++++ Exercise inputs

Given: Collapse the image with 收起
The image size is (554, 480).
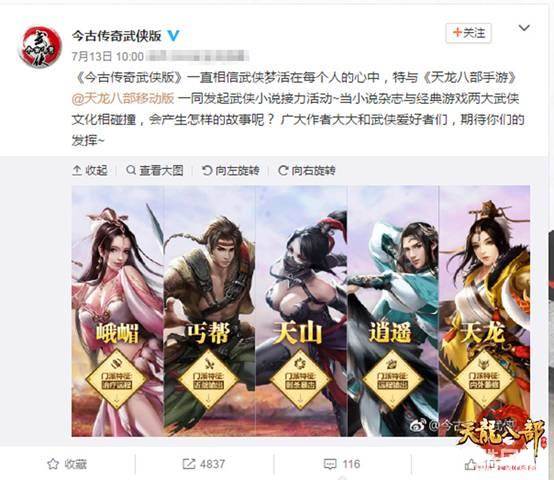Looking at the screenshot, I should pos(90,171).
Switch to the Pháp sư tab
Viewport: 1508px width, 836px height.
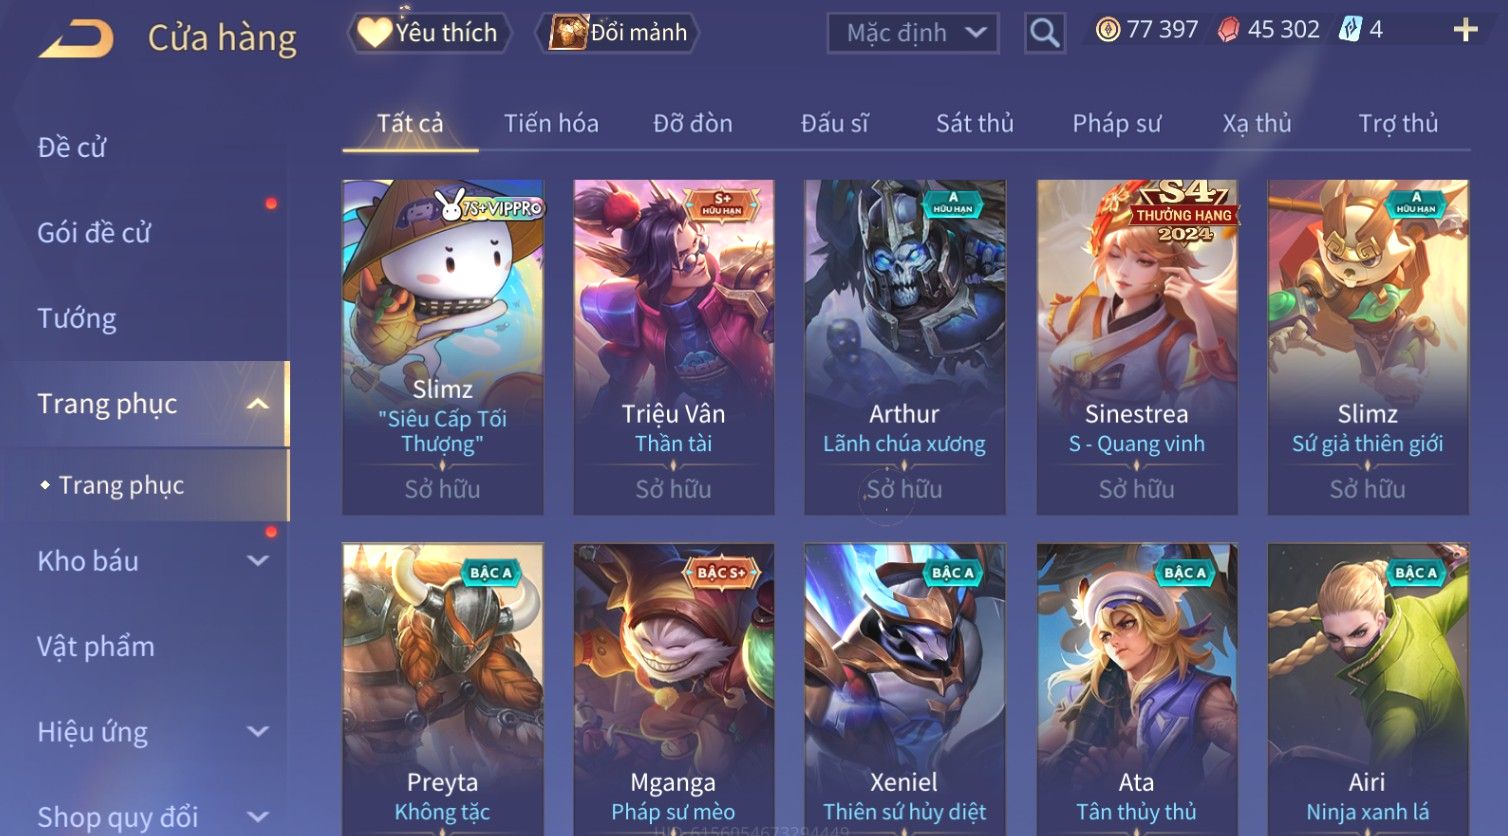pos(1116,123)

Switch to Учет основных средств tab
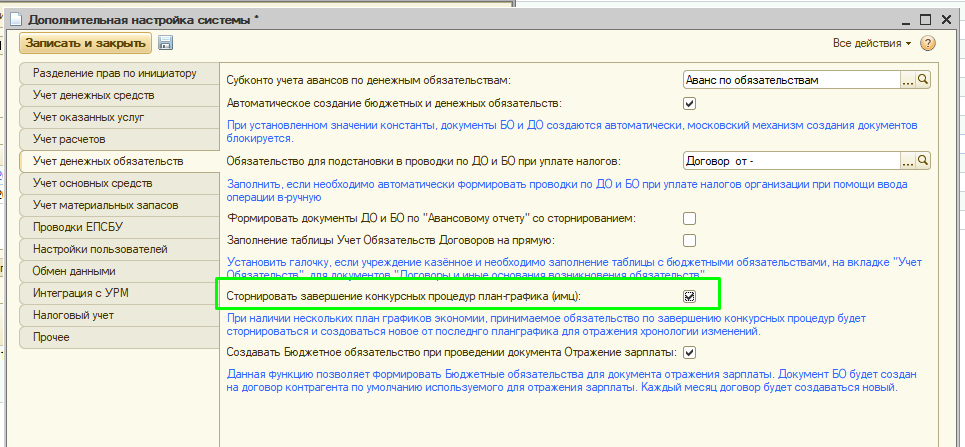92,183
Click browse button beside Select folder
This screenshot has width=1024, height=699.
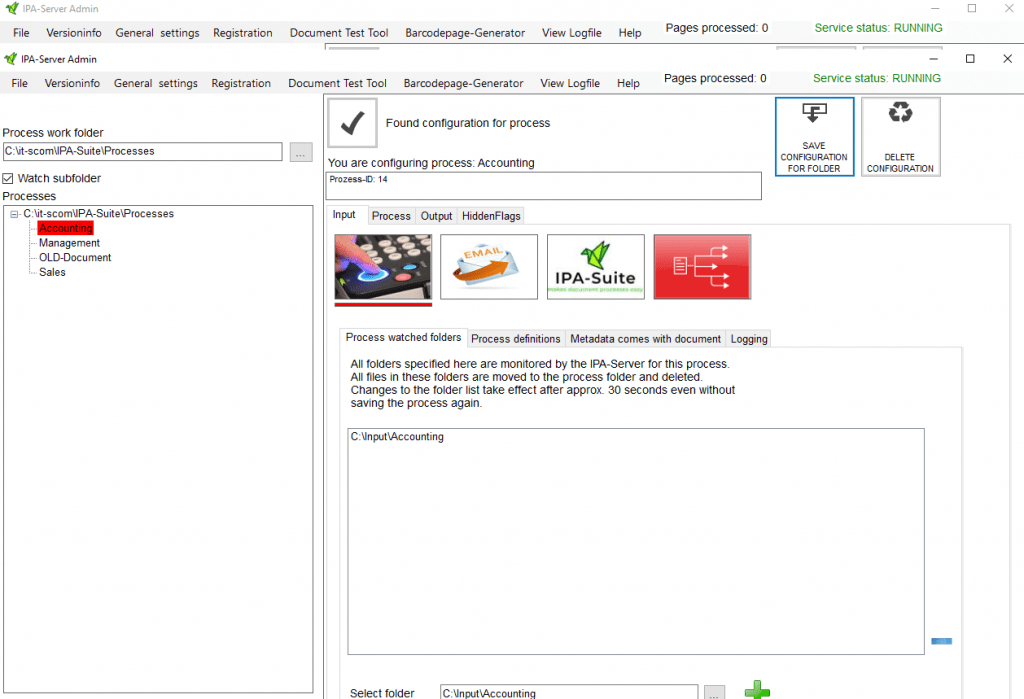pos(714,692)
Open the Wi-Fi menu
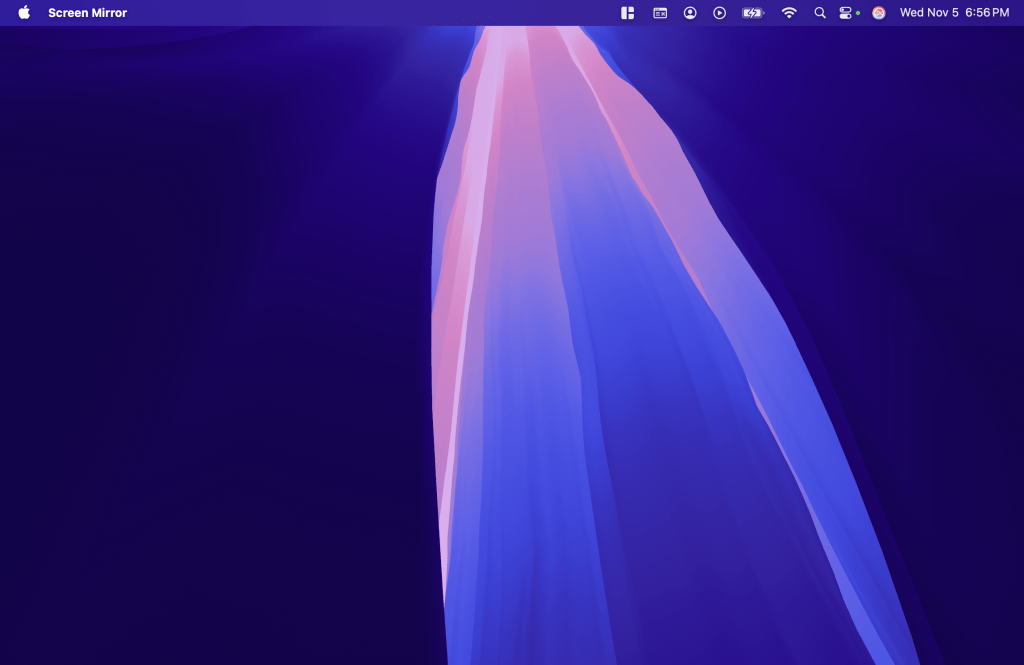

++++++++

**Directions for this task:** Find each line in the rows above that contains the word "height", and copy those lines.

**Complete answer:**
Viewport: 1508px width, 836px height.
This screenshot has width=1024, height=699.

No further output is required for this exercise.